Add comparison cities: Click + Add City and search for cities that commonly coordinate with EST-based locations, such as New York, Toronto, London, or Mexico City depending on your use case. For example, finance and media teams often compare EST with London for overlap before European markets close, while travel operators in Quintana Roo may compare with Chicago or Los Angeles to confirm customer service coverage and flight-related communication windows.
Select a time range on the grid: Click Select to enter selection mode, then drag across the EST row to highlight a meeting window, such as 9:00 AM to 11:00 AM EST; the purple range will immediately show the equivalent time in every other city row. As a concrete example, 9:00 AM EST is 2:00 PM in London during standard-time alignment, which helps a remote team confirm that a late-morning call from the U.S. East Coast still lands within the UK workday, while 9:00 AM EST is 6:00 AM in Los Angeles during Pacific Standard Time, making it too early for many West Coast participants.

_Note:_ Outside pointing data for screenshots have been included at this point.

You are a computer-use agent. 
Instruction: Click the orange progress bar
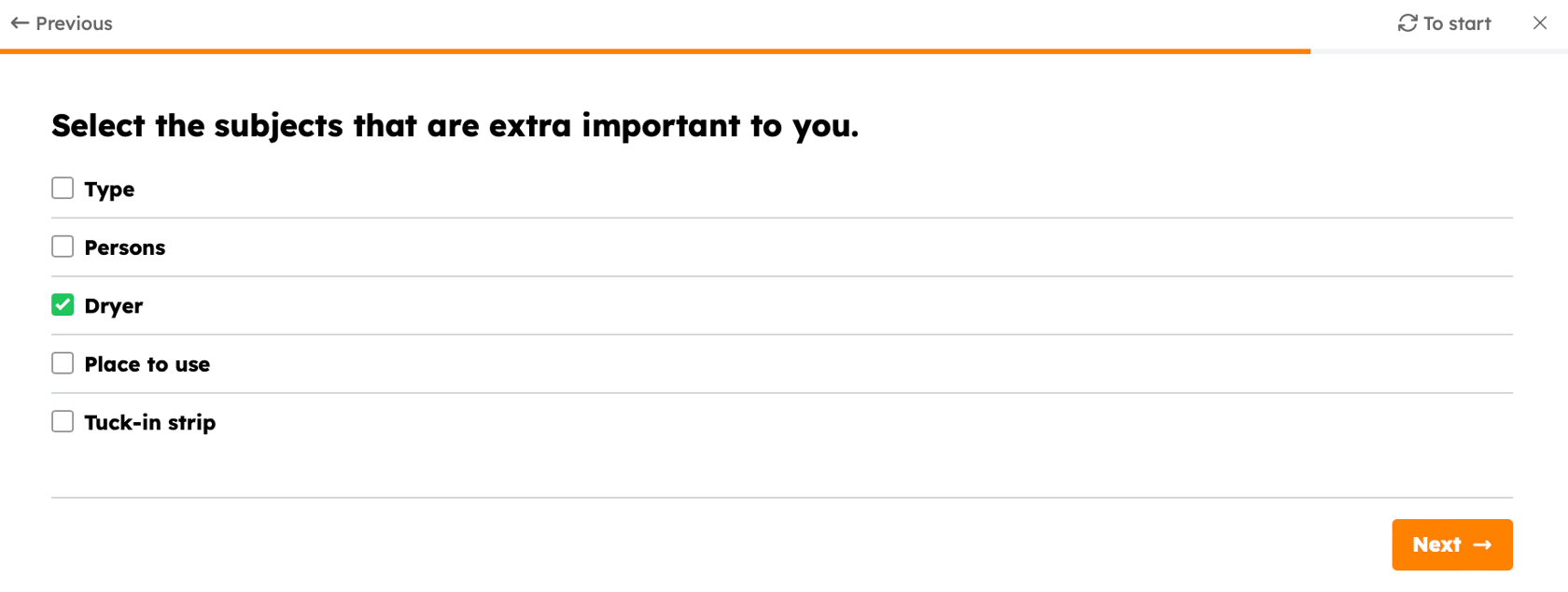[655, 51]
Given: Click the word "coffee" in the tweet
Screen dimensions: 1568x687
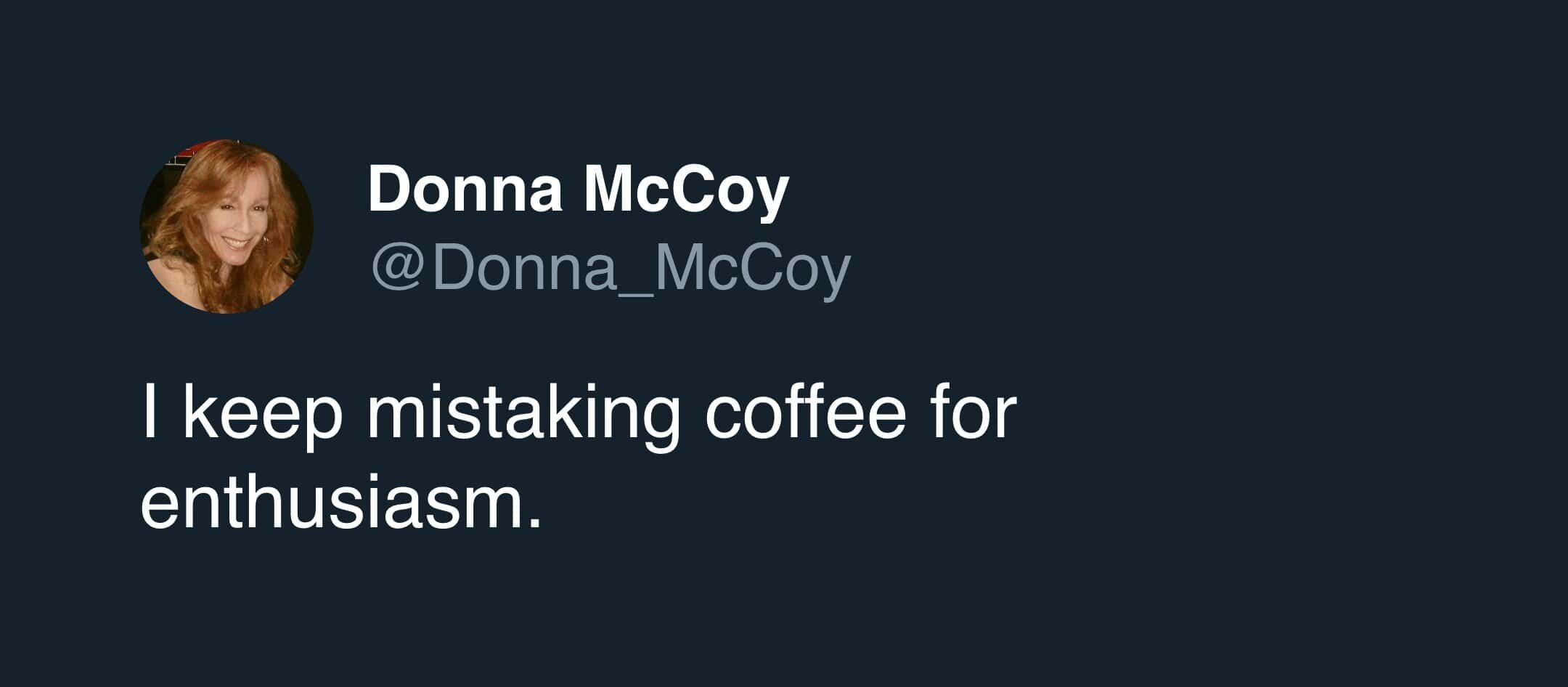Looking at the screenshot, I should (x=806, y=414).
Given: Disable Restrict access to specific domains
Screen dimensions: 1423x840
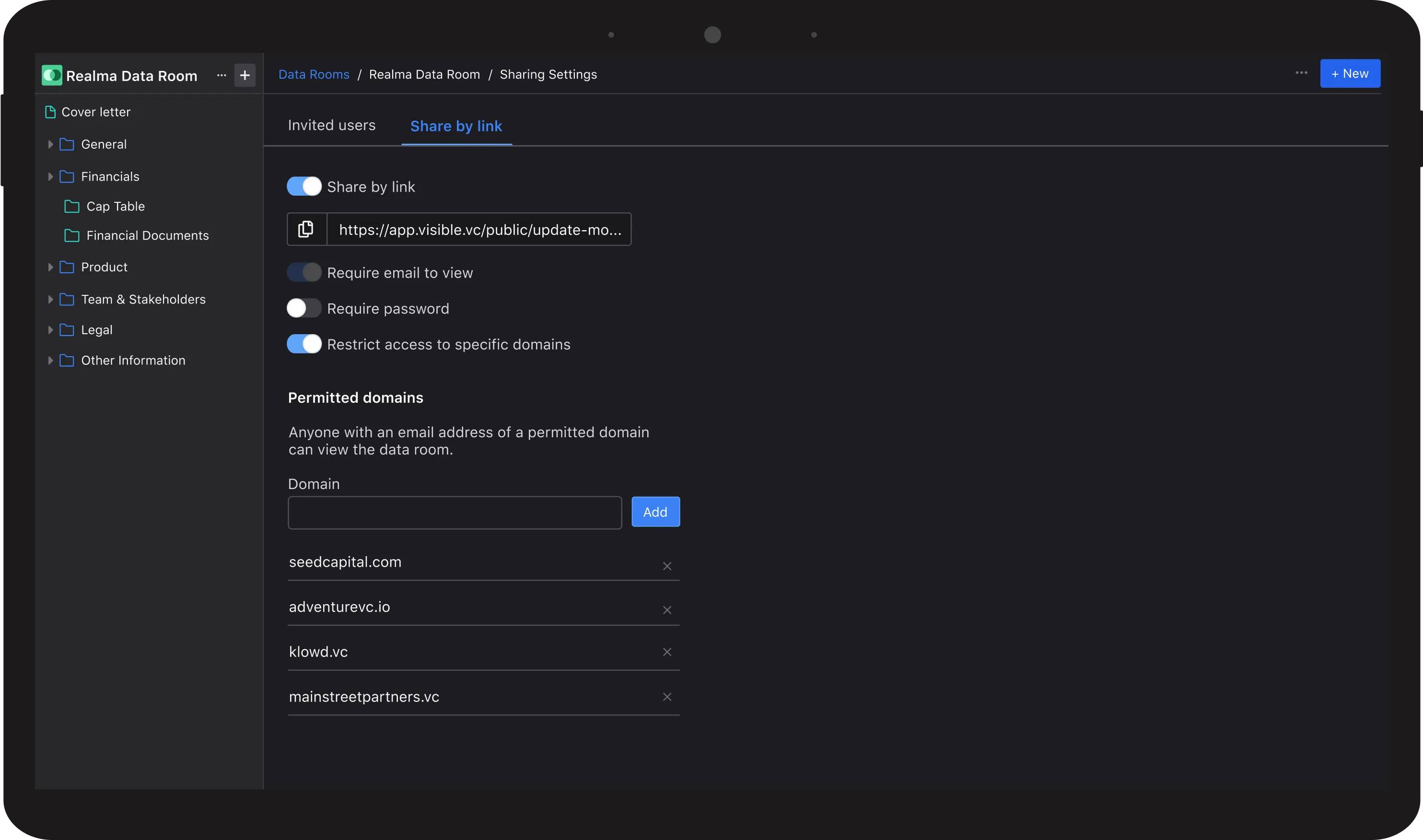Looking at the screenshot, I should coord(304,344).
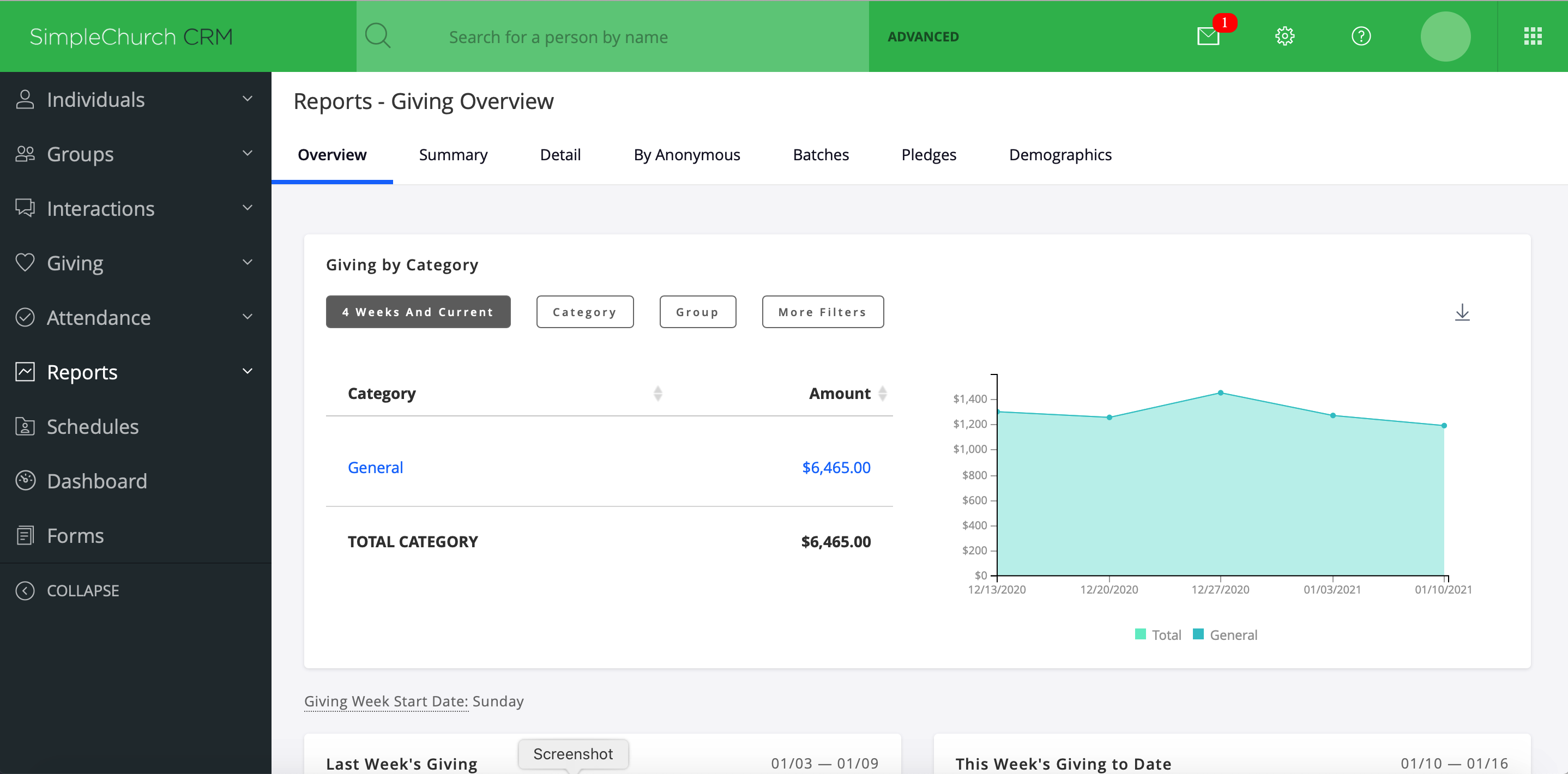Screen dimensions: 1568x774
Task: Select the Summary tab
Action: [454, 154]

Export and share the result: After selecting the range, use the export options shown on the page: ICS download, Google Calendar, Gmail, Copy to clipboard, or Share link. This is especially useful for distributed operations teams, travel coordinators, and client-facing staff because an ICS file lets everyone see the event in local time automatically, while a share link is faster for confirming a proposed EST meeting slot in Slack or email without re-explaining the conversion.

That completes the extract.